Desde el CONICET resaltaron la politización juvenil: «Hay jóvenes en todos los espacios políticos»
El próximo domingo 19 de noviembre Argentina define quiénes serán los gobernantes elegidos para marcar el rumbo del país. En 2012, cuando se sancionó la Ley 26.774, se amplió el derecho al voto a ciudadanos de 16 y 17 años. Miles de jóvenes se expresarán en las urnas y elegirán a sus candidatos en función de sus maneras de percibir el mundo, sus ideales y las propuestas que más los convencen para definir el destino patrio.
Miriam Kriger, investigadora del CONICET, estudia la percepción de voto de los jóvenes. «En primer lugar, empezaría diciendo que no existe la juventud, existen las juventudes. En Argentina tenemos un fuerte movimiento de politización juvenil, en términos partidarios. Es decir, que vuelven a los espacios políticos más formales o más tradicionales, en bloques, en frentes o en movimientos estudiantiles y movimientos territoriales a partir del 2001″.

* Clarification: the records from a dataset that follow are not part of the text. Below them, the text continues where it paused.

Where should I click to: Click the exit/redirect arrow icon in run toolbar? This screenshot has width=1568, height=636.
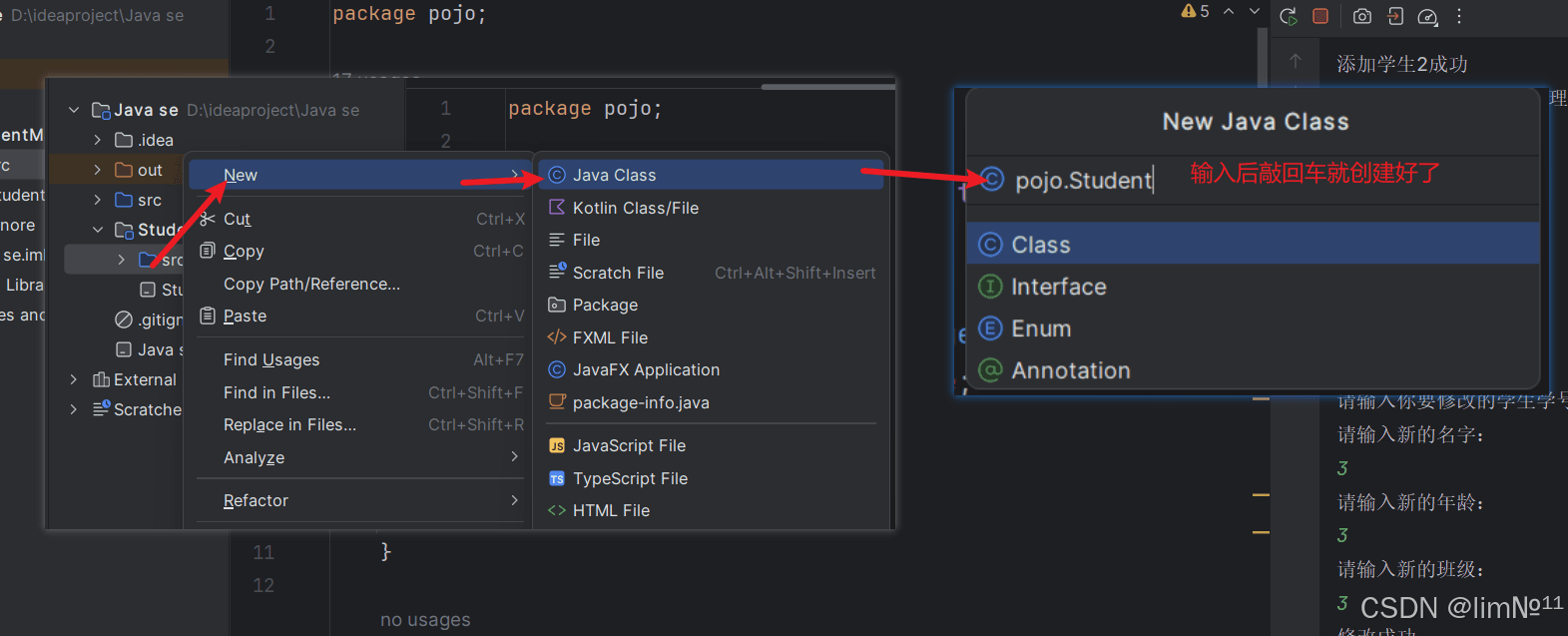(x=1395, y=16)
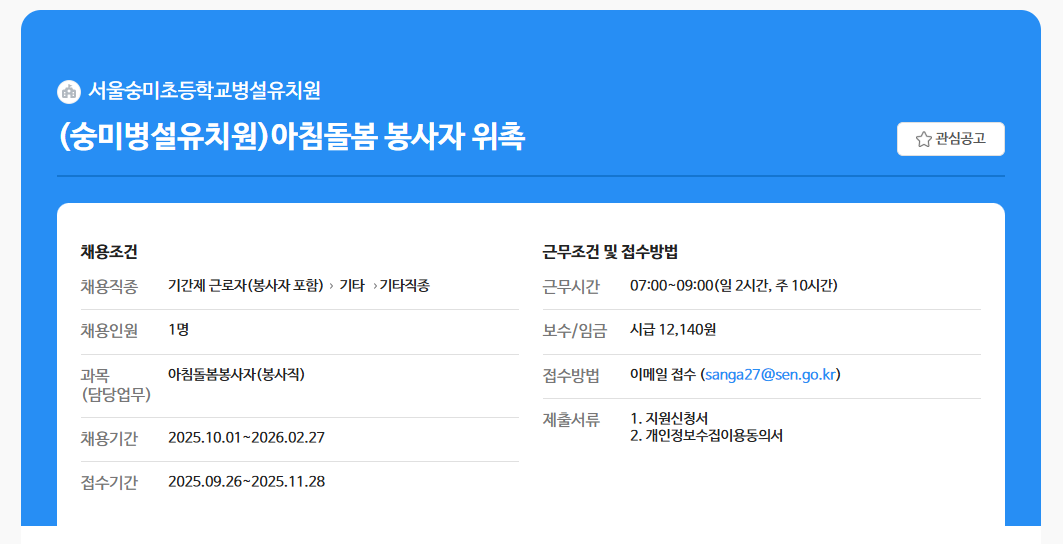Click the 근무조건 및 접수방법 section heading

coord(610,251)
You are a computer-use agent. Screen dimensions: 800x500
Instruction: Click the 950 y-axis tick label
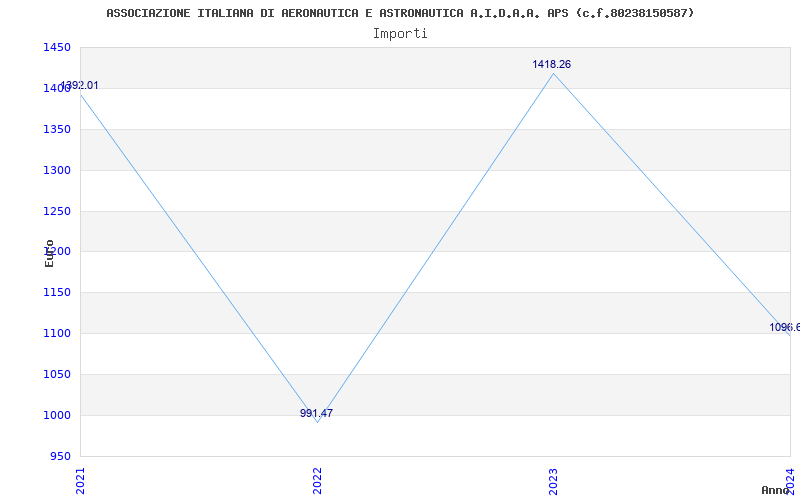59,456
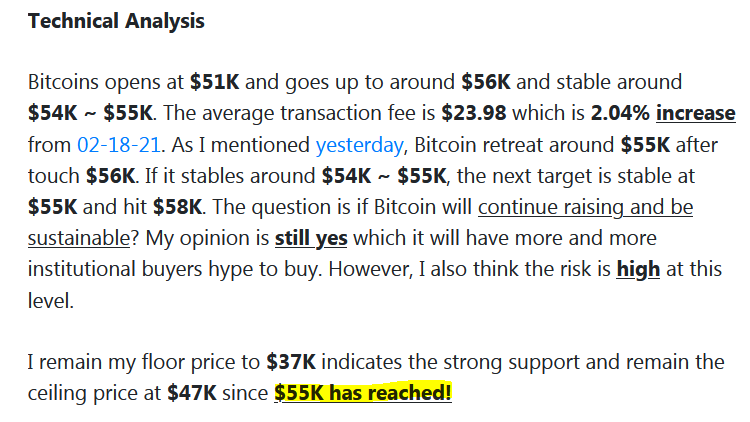This screenshot has height=422, width=750.
Task: Click the bold '$23.98' transaction fee
Action: pyautogui.click(x=474, y=113)
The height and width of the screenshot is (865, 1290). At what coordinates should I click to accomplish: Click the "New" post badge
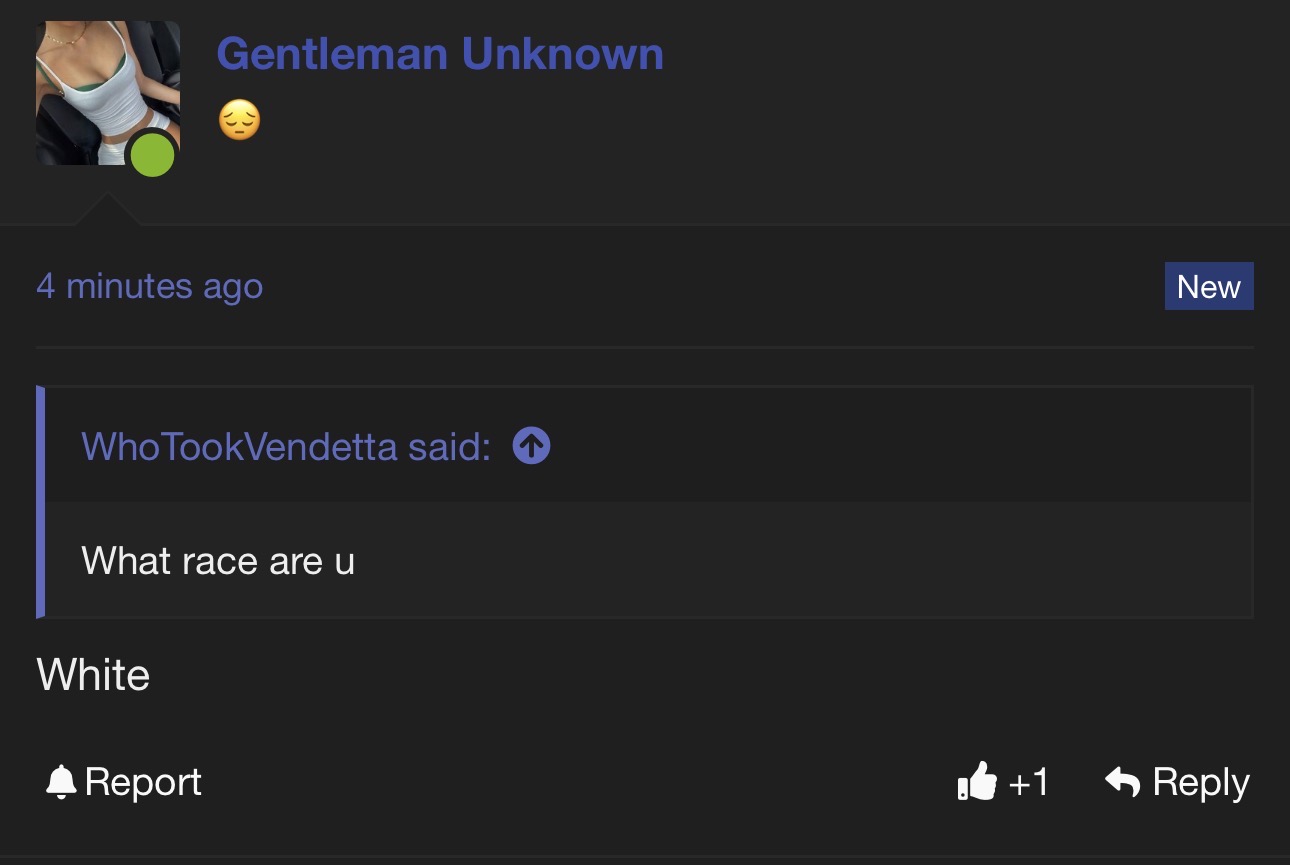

«Es parte de un fenómeno global y en América Latina tiene sus particularidades. En Argentina venimos notando eso. Es cierto que a partir del año 2010, con la muerte de Kirchner, se vive una aparición de los jóvenes en la calle. En 2015 se vivió la aparición de los jóvenes del PRO, en 2018 las chicas del feminismo y ahora vivimos la aparición de los jóvenes de ultraderecha«.
El fenómeno de los jóvenes libertarios
Kriger analiza la particularidad de los jóvenes de ultraderecha. «La particularidad es que se han constituido como una fuerza política juvenil. Es decir, a diferencia de otros partidos que tienen una juventud peronista, una juventud del PRO, una juventud de la izquierda, La Libertad Avanza se presenta como enteramente joven. Entonces, también hay lo que podemos llamar una ‘juvenilización’ de la política, además de una politización de la juventud«.
«El fenómeno de los jóvenes libertarios, es un fenómeno muy importante que tiene número y que tiene mucha visibilidad, pero no toma totalmente a la juventud. Lo que sí es interesante es que comenzó siendo un fenómeno mayoritariamente masculino y después fue captando más mujeres. Por otra parte, es un fenómeno transversal. Es decir, que existe en distintas clases sociales, aunque fue creciendo en los sectores más populares«, añadió.
Para finalizar, la investigadora expresó: «Los jóvenes tienen una agenda propia en temas como género, ambiente, entre otros. Y tuvieron sus expresiones notorias como cuando se realizaron las movilizaciones por la sanción de la ley sobre el acceso a la interrupción del embarazo«.